Pan Goraliż tęskni za glizdami. Każdemu przytomnemu czytelnikowi może się to wydać dziwne, bo jakże tu tęsknić za glizdami, skoro glizd i dzisiaj wszędzie pełno? Zapytam naszego bohatera
- Panie Goraliż, z jakiego powodu tęskni pan za glizdami?
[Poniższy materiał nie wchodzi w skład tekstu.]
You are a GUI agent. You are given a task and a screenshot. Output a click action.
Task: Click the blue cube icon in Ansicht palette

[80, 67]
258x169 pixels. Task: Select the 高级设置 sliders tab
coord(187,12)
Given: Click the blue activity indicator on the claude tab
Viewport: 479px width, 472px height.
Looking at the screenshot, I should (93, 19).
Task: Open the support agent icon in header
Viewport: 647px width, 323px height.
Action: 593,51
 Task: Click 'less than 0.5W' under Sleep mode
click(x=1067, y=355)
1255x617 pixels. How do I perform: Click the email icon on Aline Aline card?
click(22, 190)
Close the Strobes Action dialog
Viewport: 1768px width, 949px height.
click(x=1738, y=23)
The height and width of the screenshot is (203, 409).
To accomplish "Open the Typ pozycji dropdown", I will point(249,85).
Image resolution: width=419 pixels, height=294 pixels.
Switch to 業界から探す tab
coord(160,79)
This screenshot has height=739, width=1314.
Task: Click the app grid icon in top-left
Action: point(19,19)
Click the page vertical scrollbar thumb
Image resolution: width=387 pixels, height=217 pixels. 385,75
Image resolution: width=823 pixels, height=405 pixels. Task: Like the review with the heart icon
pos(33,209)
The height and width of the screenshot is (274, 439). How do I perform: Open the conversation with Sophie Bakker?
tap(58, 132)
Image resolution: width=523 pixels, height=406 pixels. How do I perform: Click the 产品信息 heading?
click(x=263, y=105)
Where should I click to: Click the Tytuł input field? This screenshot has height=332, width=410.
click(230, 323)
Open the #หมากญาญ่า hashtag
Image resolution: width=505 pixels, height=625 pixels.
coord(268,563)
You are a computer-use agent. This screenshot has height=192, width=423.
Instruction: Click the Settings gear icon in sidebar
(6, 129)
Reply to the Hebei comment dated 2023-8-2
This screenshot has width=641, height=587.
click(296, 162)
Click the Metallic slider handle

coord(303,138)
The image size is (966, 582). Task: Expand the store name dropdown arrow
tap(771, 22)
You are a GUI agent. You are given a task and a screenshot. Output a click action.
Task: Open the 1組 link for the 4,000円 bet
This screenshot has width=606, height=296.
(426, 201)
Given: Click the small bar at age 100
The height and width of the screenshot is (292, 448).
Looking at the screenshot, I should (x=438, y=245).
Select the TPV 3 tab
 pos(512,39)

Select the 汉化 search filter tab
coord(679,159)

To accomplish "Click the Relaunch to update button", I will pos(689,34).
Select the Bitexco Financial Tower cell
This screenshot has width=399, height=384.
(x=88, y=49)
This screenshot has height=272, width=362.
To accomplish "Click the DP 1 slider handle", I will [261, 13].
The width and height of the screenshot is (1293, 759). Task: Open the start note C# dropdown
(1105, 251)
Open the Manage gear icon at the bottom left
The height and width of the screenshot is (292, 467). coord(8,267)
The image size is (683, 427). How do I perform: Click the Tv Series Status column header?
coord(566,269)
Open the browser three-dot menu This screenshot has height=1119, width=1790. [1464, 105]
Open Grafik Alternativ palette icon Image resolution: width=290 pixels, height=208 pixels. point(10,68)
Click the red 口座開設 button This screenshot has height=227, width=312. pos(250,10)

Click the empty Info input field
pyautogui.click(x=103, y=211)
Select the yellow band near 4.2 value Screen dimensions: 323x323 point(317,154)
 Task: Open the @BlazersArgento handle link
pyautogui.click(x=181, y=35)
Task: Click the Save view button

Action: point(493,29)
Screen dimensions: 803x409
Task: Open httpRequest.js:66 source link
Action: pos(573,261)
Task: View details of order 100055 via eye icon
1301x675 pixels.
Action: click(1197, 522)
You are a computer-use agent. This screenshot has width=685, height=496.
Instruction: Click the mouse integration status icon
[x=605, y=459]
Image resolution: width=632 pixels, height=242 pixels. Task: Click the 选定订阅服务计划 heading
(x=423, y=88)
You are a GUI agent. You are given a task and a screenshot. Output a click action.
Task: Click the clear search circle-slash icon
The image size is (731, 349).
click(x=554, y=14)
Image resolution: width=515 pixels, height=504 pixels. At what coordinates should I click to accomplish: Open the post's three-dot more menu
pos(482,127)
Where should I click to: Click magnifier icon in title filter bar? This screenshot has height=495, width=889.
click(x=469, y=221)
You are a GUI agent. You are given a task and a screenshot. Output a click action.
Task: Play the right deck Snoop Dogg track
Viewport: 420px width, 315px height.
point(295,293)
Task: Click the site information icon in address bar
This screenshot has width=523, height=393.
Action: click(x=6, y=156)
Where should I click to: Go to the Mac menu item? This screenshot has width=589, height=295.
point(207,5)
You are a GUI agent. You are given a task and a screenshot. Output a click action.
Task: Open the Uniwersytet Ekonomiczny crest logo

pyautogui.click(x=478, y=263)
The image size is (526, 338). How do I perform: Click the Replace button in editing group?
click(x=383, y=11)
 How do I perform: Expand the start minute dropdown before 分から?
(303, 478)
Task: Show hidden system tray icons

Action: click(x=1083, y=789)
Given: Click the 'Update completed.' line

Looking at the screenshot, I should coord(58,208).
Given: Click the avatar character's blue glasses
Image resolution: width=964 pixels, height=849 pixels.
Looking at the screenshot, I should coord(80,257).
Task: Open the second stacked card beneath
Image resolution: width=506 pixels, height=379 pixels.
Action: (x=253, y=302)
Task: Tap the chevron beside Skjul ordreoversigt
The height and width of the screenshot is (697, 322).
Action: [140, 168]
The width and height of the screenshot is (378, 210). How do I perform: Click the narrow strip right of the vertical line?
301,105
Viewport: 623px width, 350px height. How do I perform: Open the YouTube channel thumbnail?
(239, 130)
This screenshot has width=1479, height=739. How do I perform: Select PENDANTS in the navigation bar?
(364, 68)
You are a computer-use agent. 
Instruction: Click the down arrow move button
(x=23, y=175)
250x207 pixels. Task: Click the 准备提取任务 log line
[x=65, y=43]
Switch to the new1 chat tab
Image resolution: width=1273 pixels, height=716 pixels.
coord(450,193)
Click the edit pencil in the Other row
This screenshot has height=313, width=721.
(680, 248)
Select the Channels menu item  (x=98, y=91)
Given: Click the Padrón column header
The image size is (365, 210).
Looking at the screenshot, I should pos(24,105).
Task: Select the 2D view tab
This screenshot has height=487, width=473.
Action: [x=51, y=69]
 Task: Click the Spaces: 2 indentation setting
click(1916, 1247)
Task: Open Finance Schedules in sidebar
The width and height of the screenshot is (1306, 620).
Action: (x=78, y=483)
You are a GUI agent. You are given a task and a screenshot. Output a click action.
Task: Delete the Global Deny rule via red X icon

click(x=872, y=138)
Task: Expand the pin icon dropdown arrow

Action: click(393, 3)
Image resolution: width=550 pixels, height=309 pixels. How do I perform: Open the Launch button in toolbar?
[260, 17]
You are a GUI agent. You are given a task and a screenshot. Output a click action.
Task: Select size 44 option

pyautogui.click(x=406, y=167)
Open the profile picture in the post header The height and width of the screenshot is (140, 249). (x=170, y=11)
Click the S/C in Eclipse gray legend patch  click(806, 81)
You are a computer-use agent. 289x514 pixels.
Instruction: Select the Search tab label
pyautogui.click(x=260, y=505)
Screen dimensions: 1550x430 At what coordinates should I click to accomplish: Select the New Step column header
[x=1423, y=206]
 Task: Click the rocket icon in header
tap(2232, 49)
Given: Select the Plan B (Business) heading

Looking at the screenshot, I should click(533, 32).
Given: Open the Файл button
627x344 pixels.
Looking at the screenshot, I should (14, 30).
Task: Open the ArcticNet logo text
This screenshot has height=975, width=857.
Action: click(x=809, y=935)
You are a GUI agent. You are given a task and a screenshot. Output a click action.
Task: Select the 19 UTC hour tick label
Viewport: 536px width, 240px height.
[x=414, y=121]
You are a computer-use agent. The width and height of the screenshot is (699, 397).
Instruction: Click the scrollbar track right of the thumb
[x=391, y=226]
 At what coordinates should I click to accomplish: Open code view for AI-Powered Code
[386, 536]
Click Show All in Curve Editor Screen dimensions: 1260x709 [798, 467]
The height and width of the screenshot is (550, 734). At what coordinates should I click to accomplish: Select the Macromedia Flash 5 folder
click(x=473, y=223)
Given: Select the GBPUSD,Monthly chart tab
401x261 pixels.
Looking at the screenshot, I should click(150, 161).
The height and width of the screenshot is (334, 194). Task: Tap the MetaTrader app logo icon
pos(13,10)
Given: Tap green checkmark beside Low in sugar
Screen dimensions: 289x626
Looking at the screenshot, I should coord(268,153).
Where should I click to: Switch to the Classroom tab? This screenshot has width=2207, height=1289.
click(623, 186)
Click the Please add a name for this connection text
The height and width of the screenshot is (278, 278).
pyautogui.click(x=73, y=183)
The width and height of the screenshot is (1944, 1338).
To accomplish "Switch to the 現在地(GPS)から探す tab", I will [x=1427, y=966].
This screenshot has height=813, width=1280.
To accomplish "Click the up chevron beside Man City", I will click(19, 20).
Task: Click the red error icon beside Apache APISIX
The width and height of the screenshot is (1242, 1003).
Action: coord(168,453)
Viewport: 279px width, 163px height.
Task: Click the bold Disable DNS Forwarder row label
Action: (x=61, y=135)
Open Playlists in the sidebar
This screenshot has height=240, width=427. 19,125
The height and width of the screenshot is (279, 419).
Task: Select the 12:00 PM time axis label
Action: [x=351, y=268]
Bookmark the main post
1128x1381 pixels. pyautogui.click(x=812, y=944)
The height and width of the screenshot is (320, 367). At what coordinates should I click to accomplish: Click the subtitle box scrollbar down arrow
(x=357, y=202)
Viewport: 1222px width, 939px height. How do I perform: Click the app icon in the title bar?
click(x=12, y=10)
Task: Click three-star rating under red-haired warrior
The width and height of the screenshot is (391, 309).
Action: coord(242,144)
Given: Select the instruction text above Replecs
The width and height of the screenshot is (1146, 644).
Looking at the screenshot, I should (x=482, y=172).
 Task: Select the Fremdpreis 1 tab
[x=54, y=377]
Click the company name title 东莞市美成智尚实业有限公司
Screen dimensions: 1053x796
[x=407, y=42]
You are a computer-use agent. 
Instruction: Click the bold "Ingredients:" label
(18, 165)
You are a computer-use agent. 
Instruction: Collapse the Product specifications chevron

- Gdy byłem młody i w piękny wiosenny czy też letni dzień, a niech pan zwróci uwagę, że dni naszej młodości przeważnie takie były, idąc świeżo przez deszcz umytym chodnikiem, nie tylko musiałem przeskakiwać kałuże ale także mijać setki, o ile nie tysiące glizd, które wypełzały na chodnik. Ludzie mniej czuli deptali po nich, w związku z czym powietrze nad chodnikiem cuchnęło glizdami.
- I za tym pan tęskni?
- Przeważnie. To najintensywniejsze moje wspomnienie z PRL i wierzę, że jeśli wszystko dokładnie sobie przypomnę, parę wodną unoszącą się nad szarymi płytami chodnika, kąt padania promieni słonecznych i przede wszystkim jak wówczas oddychały moje jasne płuca i gdzie się spieszyłem, dostąpię iluminacji i znów stanę się młody. Glizdy mam już opracowane do perfekcji. Ten odór…
- Wie pan, dzisiaj rano widziałem na chodniku dwie glizdy
- Proszę pana, dzisiejsze glizdy to tylko marna namiastka. One nawet nie potrafią tak cuchnąć jak tamte.
Sami widzicie, że jak ktoś się uprze to i do Peerelu zatęskni!
Pan Goraliż otrzymuje oczywiście pierwszą nagrodę w konkursie na najsubtelniejszą tęsknotę za Peerelem. Tylko proszę się nie czepiać, że konkurs nie został ogłoszony. Naprawdę ktoś poza tryumfatorem ma bardziej subtelną tęsknicę?
No i ta nagroda. Słoik systemu “wecka” z powietrzem z lat 70 i zasuszoną dżdżownicą przyklejoną do dna. Ciekawe jak za 30 lat ludzie będą wspominali i tęsknili za osławioną 3RP?